CRM: Any qualms about leaving radio? Ever wake up early in the morning now and wish you could flip on a microphone?

O'Dell: I have no regrets about calling it quits. I did the right thing. I won't lie... I still have moments when I wish I could be on the air again. But they don't last very long. I've had a few conversations with folks up there about going back, but I've graciously turned them down. I would never say never, but the situation would have to be perfect.

CRM: I know that a few years ago, you were vocal in your dismay over the negative situations taking place at WGN Radio after your exit, during its "dark era" under the leadership of Randy Michaels, Sean Compton, and Kevin Metheny. Are you still observing what's happening at the station currently?

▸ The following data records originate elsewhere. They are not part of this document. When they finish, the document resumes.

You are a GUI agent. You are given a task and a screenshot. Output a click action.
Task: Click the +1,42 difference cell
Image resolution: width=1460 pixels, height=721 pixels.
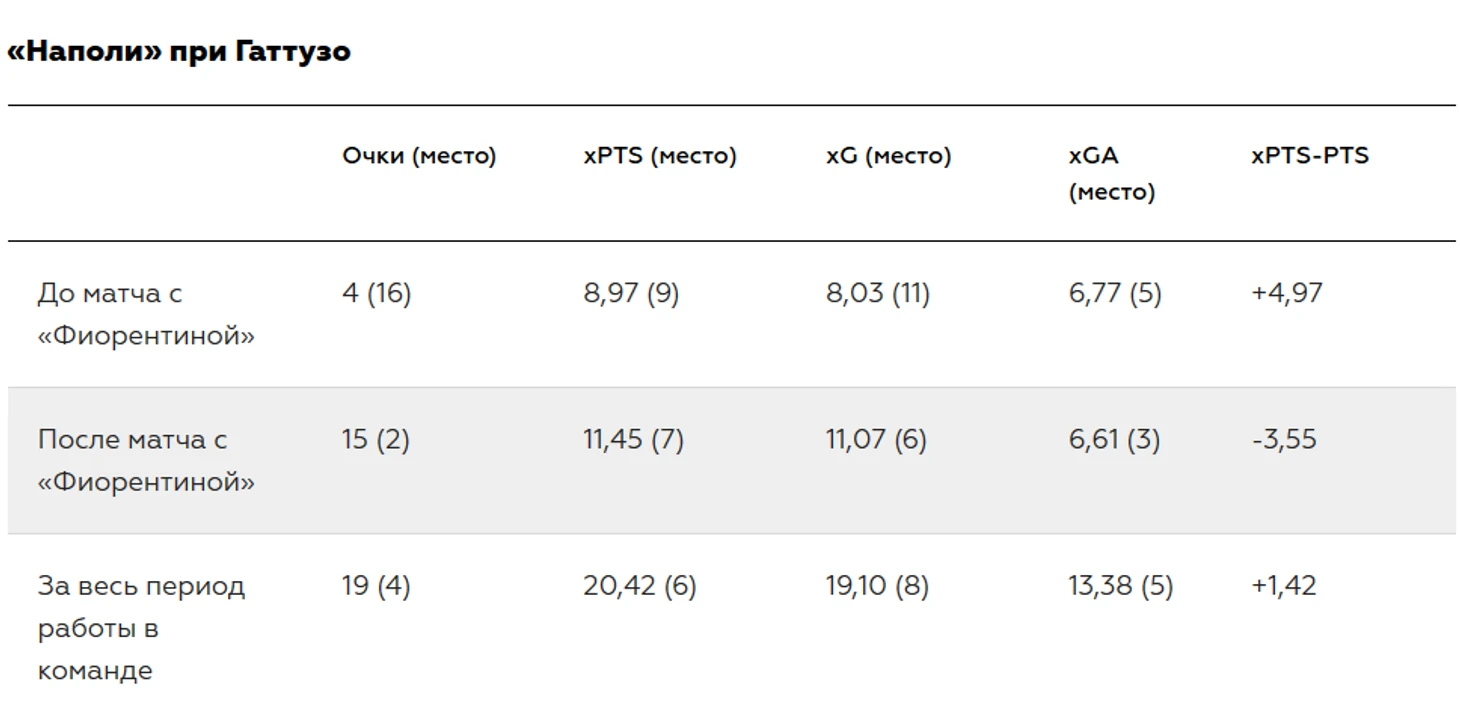[1284, 585]
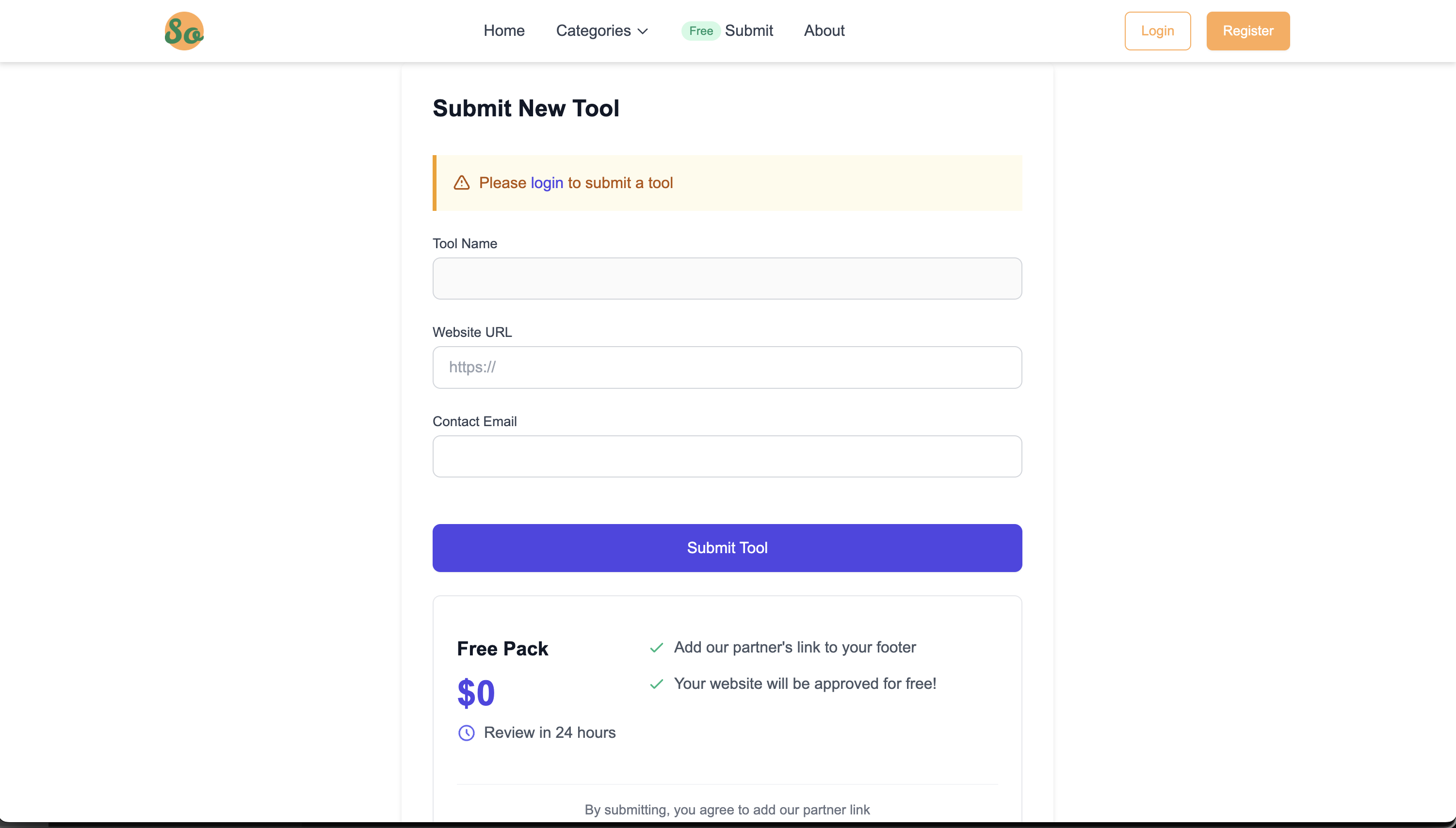Click the $0 price text
The width and height of the screenshot is (1456, 828).
coord(476,693)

O'Dell: Yeah, I try to. But it's getting tougher to follow because I hardly know anyone there any more. I still talk to the few people occasionally. I don't listen as much online as I used to. I find myself tuning into the local stations here in town more often. I had always been a fan of Johnny B's work. I have never met him though. Even with 22 years in Chicago our paths never crossed. I only met Garry once on the street in passing. So, I just don't really have a personal connection with too many people on the air there. It's harder to get the good gossip! :) I still yak with Darlas, Eanet, Bertrand, The Big Oh, and Kapper every now and then.

CRM: It's not just at WGN-AM, but the radio industry overall has changed greatly, just since your retirement four and a half years ago. Do you still keep up with the radio industry's comings and goings or have you left that all behind?

O'Dell: Wow! No kidding! As I said earlier, the names and faces are changing so fast anymore, it's getting harder to do that.

CRM: You owned a home northeast of Nashville back when you still worked at WGN-AM. After your retirement, you left the western suburbs of Chicago for the milder climates of central Tennessee full-time. How is the retired life treating you and your wife down there?

O'Dell: We LOVE living in Dixie-Land! I never thought I would end up here! We own property in the Phoenix area too, and that's where we were always going to live. But, I bought this house down here as an investment to make a couple of bucks on... and as soon as I bought it, the market went belly up! I couldn't sell it for nothing! As the date got closer to pulling the plug, we thought "why don't we just move in to the house down in the Nashville area for a while?" At least until things got better and we could better figure out what we were going to do. It's a nice house here! It's on the lake... it's got a nice pool... It's in a golf course community... All the things we were looking for anyway. Add to the mix that my kids are here, and NOW 4 grandkids... I don't think you could DRAG us away from here! We have fallen in love with Tennessee. It is SO beautiful!

CRM: I know that you used to have a website that showcased some of your fantastic photography of bluebirds that live around your home. What else has been keeping you busy?

O'Dell: I spend most of time doing what you would expect really. Golfing, (down here you can golf all year round...), fishing... I enjoy doing a lot of wildlife photography, and I help out with things on the technical side at our church. And of course, my grandkids. All four of them now keep us quite busy. They all call me "Grand-Dude." I love it.

CRM: Anything you would like to say to your many fans in the Chicago and Quad Cities areas that may read this?

O'Dell: Yes. I would like to say a sincere and heartfelt thank you! Thank you for listening and allowing an average kid, with average grades, no real skills, and not enough money to finish college, to live out a dream and make a living for what I went to detention in high school for... TALKING! I spent 10 years in the Quad Cities and literally 1/3 of my life at WGN and consider it part of my family. I love that place so much. I only wish the very best for it as time moves on. I had the time of my life there! I wouldn't trade a minute of it. I have been, and still am a blessed man. I thank God for it everyday.